I’ll try seeing if socket.poll gives it a kick, and if so, maybe set that up in a timer or something.

So I added a “Poll” button that calls ClearCoreSend.poll. I established a connection (powered on my software, clicked the Connect button, then powered on the ClearCore unit). Once the ClearCore finishes its initialization routine, I am able to send and receive with it.

Powered off the clearcore while my software is still running. Clicked the Poll button, Issued a command.

What seemed like two-three minutes later, a 102 error was raised. So there is an incredibly long timeout here, and that makes me wonder if @James_Sentman’s idea about keepalive being active is what’s happening.

We can’t wait that long, so I guess the only real option is to create some kind of ping on a timer, that tests the connection periodically.

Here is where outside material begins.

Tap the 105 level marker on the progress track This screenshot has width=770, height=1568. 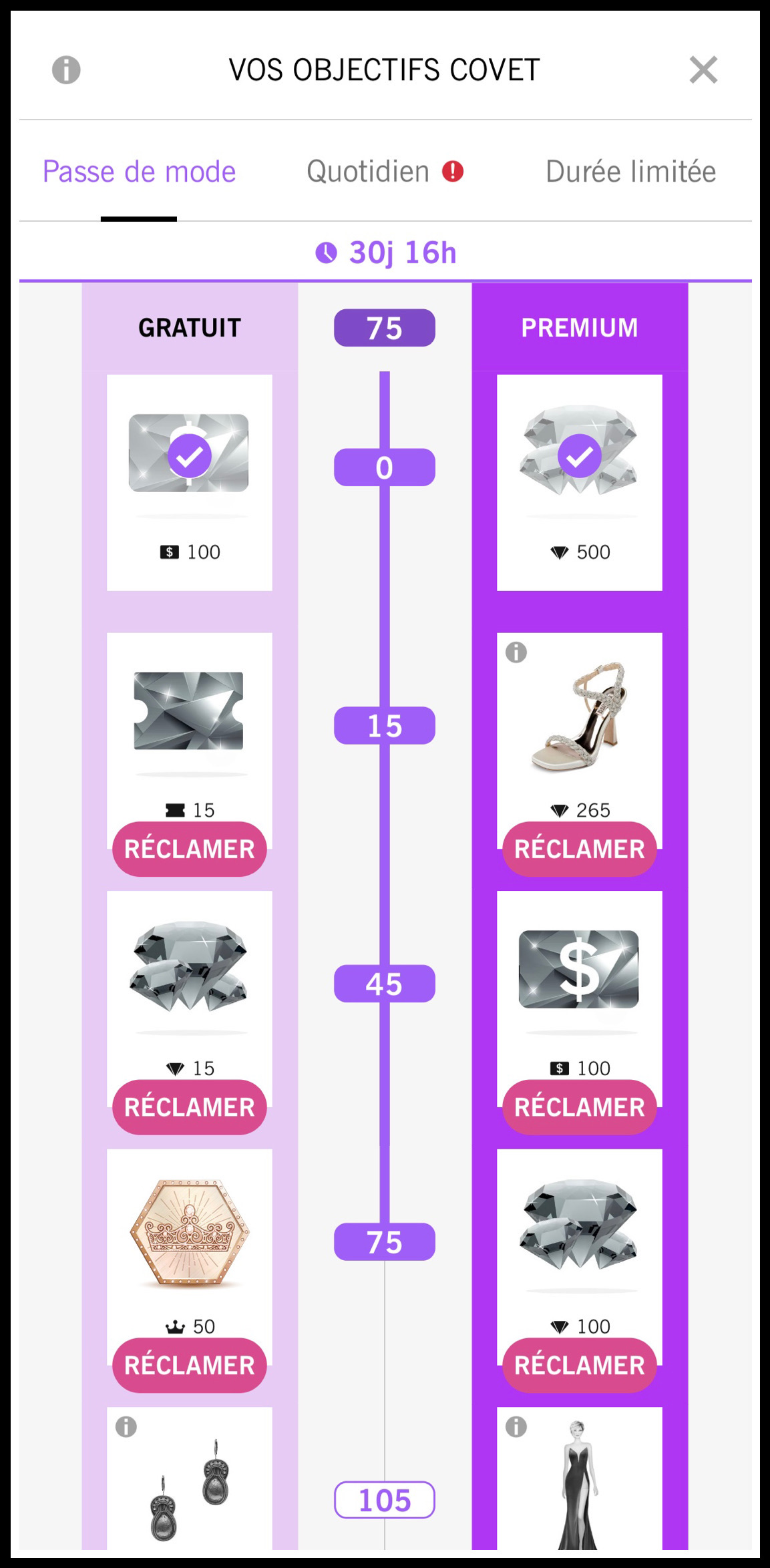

Actually, how would one go about implementing a server ping test in Xojo? that is, if I issue a command using TCPSocket.write, the data is received in the DataAvailable event. That works fine.

But If I’m issuing a command to the server like GetServerStatus and expecting a response back (say, an integer 1 for “I’m here”), how can I associate the 1 in the DataAvailable event, if it’s coming in asynchronously, with the test that’s checking to see if the server is alive?

My thought was to set up a timer that just checks the server every x seconds, but in order for that to work, the timer needs to wait for a response. But that response is getting picked up by the DataAvailable event, and is handled by the code there. It has no idea the timer triggered a server checkup.

The problem is that what I’m really interested in here is the absence of a response, so my regular DataAvailable code can have no idea that it has to respond to an absence of data. Does that make sense?

In addition to the inetger 1, the response needs to have a code with it to indicate that it is a response to a status request and not just some data thats coming in. Your server should expect requests to be labelled as part of the data stream. Its responses should be labelled, too. Then you can mix different requests together and be able to sort out which response goes with which request. Absence of a response to a keepalive should be done with a timer.

Right, I get that – all of our other commands come back with a code telling us what it’s in response to.

But my question is: how do I know that I didn’t get a response if I didn’t get a response? I guess I could have one timer put a “serial number” into an array when it issues a ping request. Then another timer could check for responses (the server would echo back the serial number), and then timer #2 deletes serial numbers for which it has received responses, and then if there’s more than some number of items in the array we can assume there were no responses for those serial numbers and that the connection was lost.

My gut tells me that could be a problematic way to do this though. There must be a simpler way, no?

I’d have thought that if you set a timeout of say 20 secs and your numbered request hasn’t caused a same-numbered response in that time, then you can declare the connection lost.

20 seconds is way too long though. We’re talking about a timer that’s going to poll the server every 2 seconds at the longest, I think. I need to know quickly if a connection was lost.